▸ WORK TO COMPLETE
The records that follow should be returned exactly, pictures excluded.
--- START ---
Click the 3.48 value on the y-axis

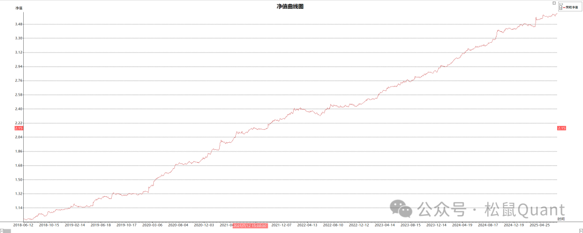click(19, 24)
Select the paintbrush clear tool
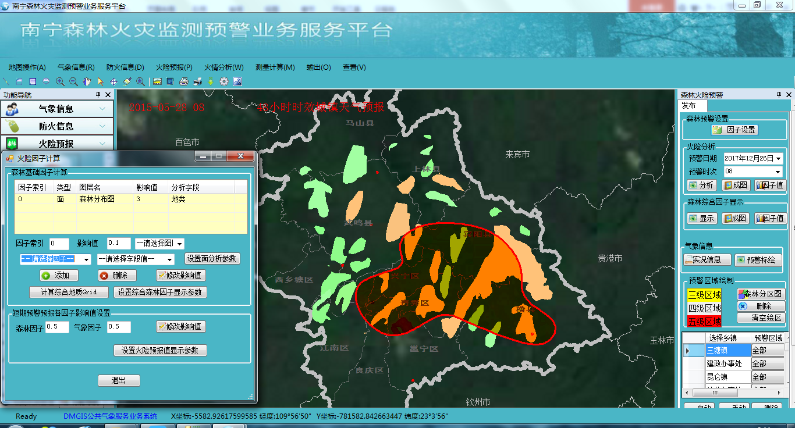 127,82
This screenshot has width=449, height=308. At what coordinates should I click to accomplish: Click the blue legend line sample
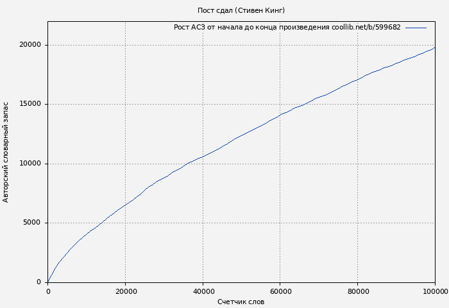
--- END ---
▸ RESULT BELOW
Click the 3.48 value on the y-axis

click(19, 24)
Select the paintbrush clear tool
 127,82
This screenshot has width=449, height=308. At what coordinates should I click to accomplish: Click the blue legend line sample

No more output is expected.